PROBLEM TO SOLVE: Only the pictures are to be left out, and the rest of the entries should be reproduced exactly.

SOURCE RECORDS:
◆ ◆ ◆ ◆ ◆ ◆ ◆

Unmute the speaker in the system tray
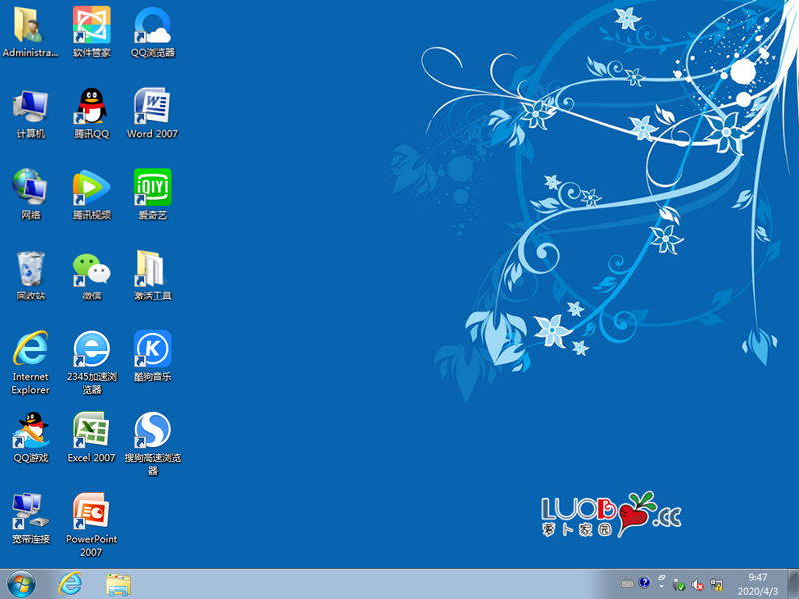Image resolution: width=799 pixels, height=599 pixels. pyautogui.click(x=699, y=584)
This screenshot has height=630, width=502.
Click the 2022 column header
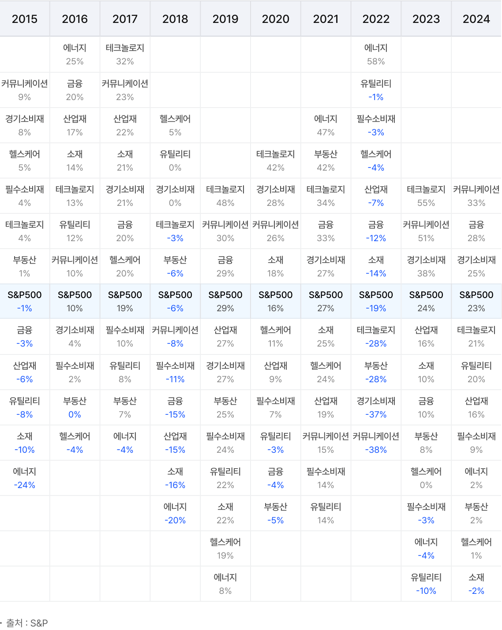(376, 19)
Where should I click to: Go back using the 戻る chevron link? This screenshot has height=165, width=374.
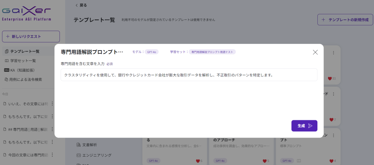(x=81, y=5)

◆ ◆ ◆ ◆ ◆ ◆ ◆

RESPONSE:
Unmute the speaker in the system tray
Image resolution: width=799 pixels, height=599 pixels. pyautogui.click(x=699, y=584)
This screenshot has height=630, width=502.
Click the 2022 column header
(376, 19)
Where should I click to: Go back using the 戻る chevron link? This screenshot has height=165, width=374.
(x=81, y=5)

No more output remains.